NEWPORT NEWS, Va. – The news of a teen shot and killed in the parking lot of Menchville High School Tuesday night is sparking a bigger conversation across the Newport News community.

“I do not understand how these children feel it’s necessary to bring one to school, to a school event,” said Sharon Raha of Newport News.

Another woman agreed, pointing to her grandson saying, “This right here, this is our future.”

The discussion began less than 24 hours following the deadly shooting outside the high school. Police say, Justice Dunham, 17, was leaving a basketball game when a fight broke out and another student, Demari Batten, 18, pulled out a gun. According to police, he fired one shot killing Dunham.

The student-athlete went to Woodside High School. A small memorial now sits in the parking lot where he died.

Batten, a student at Warwick High School, has been charged in connection to Dunham’s death.

According to the police report, Batten claims he fired the gun after he was jumped.

Tuesday’s homicide is the second incident in the city in the last three months where a student brought a gun onto school property.

“It makes me really sad,” said Raha. “Very, very sad that they feel the need to do that to protect themselves or to defend someone else. For other reasons, we don’t know why they bring them.”

Newport News Police Chief Steve Drew makes it a point to reach out to young kids and talk to them about issues while trying to break the cycle of violence.

“I ask them why do you think some of these individuals have these firearms?” said Drew. “Some of that they said was fear, some of that as they said they use it for intimidation. Some of them talked about that people have them because that’s the norm. Easy access. They talked about it makes people feel stronger and empowered. There’s a variety. Some of it was pressure.”

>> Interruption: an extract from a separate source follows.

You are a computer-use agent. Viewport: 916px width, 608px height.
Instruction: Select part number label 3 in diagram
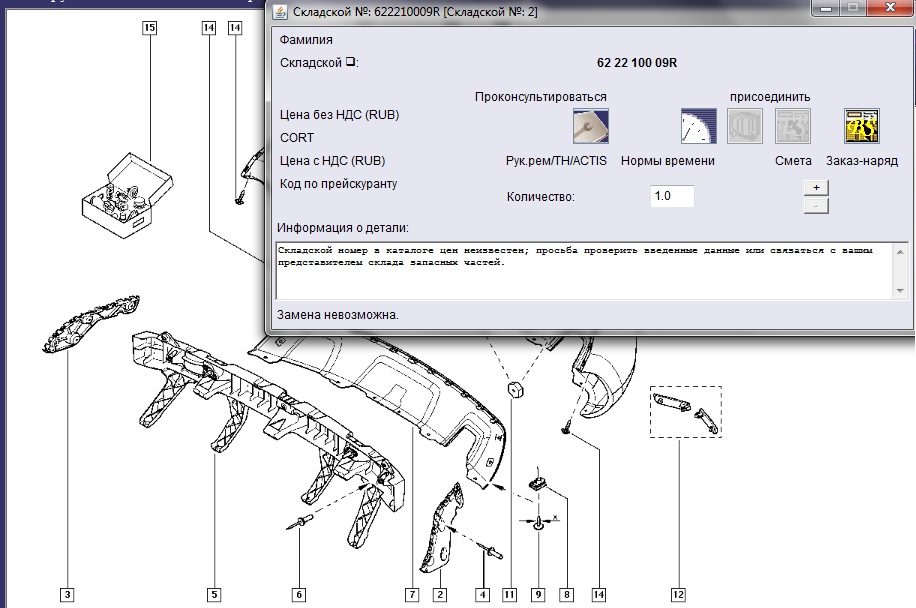click(67, 595)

Drew said the department has programs in place and works with organizations to help curb teen gun violence. He said there’s no one solution that will stop gun violence but he said it’s everyone’s responsibility to try.

“If we go down the idea or the strategy that we’re going to put it on the police department, I think we fail,” he said. “I think we play a role. I think the schools play a role. I think our faith leaders and our pastors play a role. I think mentorship, I think families, parents play a role.”

It starts with a conversation, Drew said, but needs to be followed up with action.

“If we save one person, if we change one life, I think that’s beneficial,” he said.

Meantime, the small but powerful group of community members gathered down the street from Menchville High School in front of a live nativity scene off Warwick Boulevard spreading a message of hope.

They say they want to remind young people that guns are not the answer.

“We need to really instill in them hope and that they don’t need to hurt one another,” Raha said. “Life is so precious. That’s what we need to teach them is that life is precious no matter what. If children were to hold onto this, they wouldn’t need guns.”

School was canceled Wednesday for all Menchville and Woodside high school students but they’ll both be back open Thursday with extra security on hand.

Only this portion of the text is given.